Das Monument aber, das es in seiner ganzen Anmut zu bewundern gilt, heisst „Grace“. Nach monatelanger Studioarbeit im Spätsommer 1994 veröffentlicht, löste das Album zunächst unterschiedliche Reaktionen aus. Der Name Buckley generierte zwar Aufmerksamkeit – immerhin handelte es sich bei Jeff um den Sohn von Tim Buckley -, doch wollte das ausufernde Kunstwerk aus Songs und Sounds nicht recht in seine Zeit passen. Für Grunge klang „Grace“ zu dünn, für Lo-Fi zu produziert.
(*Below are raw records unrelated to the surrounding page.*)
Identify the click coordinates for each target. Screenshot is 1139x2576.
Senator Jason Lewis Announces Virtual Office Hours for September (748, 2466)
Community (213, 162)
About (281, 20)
Geradezu provokant war jedoch Jeff Buckleys elastische Stimme. Ganz ohne Cobain’sches Krächzen, Corgan’sches Nöhlen oder Barlou’sches Nuscheln schien sie zu sagen: Hört mir zu, ich kann richtig singen!
Dass sich hinter so viel Virtuosität eine klassische Ausbildung verstecken könnte, durfte man allenfalls vermuten – zu wenig war bekannt aus dem Vorleben des scheuen Sängers. Die Jahre zuvor hatte der Mittzwanziger eigenen Angaben zufolge an einer Kunstschule in Los Angeles sowie in diversen mässig erfolgreichen Bands verbracht. Während einer seiner zahlreichen Clubauftritte in New York wurde schliesslich ein Talentscout von Columbia Records auf den Barden aufmerksam. Die Kunde, das Label habe den talentierten Sohn des 1975 gestorbenen Folksängers Tim Buckley unter Vertrag genommen, sprach sich schnell herum. Entsprechend hoch waren die Erwartungen.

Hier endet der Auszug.